## [Work to complete]
From the records below, please return each line that holds the word "computer".

(Stored data)

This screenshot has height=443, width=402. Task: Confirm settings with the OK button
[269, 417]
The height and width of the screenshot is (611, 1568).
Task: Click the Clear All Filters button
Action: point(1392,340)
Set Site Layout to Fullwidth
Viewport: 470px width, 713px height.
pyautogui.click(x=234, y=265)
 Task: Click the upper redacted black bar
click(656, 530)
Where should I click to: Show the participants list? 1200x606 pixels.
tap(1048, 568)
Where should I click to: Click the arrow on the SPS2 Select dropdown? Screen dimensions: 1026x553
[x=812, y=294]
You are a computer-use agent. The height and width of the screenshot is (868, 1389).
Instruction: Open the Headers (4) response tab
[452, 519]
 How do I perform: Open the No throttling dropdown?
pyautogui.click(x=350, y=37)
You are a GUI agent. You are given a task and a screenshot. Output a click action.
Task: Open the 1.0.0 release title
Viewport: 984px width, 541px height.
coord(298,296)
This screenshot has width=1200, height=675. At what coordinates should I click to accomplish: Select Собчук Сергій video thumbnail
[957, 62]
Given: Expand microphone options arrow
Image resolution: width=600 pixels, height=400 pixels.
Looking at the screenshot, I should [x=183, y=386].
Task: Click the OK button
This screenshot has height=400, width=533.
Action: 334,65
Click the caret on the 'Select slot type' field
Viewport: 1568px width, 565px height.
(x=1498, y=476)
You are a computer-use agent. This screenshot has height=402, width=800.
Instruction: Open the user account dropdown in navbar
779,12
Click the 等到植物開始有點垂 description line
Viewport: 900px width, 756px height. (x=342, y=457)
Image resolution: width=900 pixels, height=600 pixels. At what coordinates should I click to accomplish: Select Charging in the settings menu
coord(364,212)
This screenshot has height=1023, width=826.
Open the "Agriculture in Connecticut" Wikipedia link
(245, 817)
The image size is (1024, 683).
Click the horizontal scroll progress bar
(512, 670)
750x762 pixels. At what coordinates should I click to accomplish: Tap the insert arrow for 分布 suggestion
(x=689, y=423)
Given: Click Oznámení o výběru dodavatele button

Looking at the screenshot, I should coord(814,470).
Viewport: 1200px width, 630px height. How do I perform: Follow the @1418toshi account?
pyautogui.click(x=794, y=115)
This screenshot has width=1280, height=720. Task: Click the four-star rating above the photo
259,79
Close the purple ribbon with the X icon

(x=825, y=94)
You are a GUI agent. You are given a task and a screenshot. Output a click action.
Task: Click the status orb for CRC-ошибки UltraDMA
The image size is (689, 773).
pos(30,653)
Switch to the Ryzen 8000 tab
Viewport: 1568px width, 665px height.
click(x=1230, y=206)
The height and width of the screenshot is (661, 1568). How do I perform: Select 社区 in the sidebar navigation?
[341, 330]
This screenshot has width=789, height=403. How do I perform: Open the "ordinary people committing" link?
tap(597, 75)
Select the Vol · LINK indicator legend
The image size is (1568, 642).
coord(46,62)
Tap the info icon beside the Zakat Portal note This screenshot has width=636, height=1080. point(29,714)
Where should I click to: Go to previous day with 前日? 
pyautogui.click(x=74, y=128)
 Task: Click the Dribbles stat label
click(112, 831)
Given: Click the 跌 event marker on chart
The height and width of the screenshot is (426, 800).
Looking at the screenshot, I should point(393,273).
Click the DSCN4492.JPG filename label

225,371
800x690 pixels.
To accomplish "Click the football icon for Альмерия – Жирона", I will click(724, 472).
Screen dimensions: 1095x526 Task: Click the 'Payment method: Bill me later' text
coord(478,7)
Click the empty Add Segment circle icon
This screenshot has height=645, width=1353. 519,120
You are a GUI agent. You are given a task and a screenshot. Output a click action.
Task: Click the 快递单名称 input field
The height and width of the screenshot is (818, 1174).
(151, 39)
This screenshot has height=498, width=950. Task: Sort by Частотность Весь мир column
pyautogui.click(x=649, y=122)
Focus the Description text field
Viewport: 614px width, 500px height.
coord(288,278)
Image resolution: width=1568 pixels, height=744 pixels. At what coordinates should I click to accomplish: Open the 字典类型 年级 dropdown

## [Output of the exercise]
You are a computer-use agent. The height and width of the screenshot is (868, 1389).
You are a computer-use agent. This screenshot has height=402, width=800.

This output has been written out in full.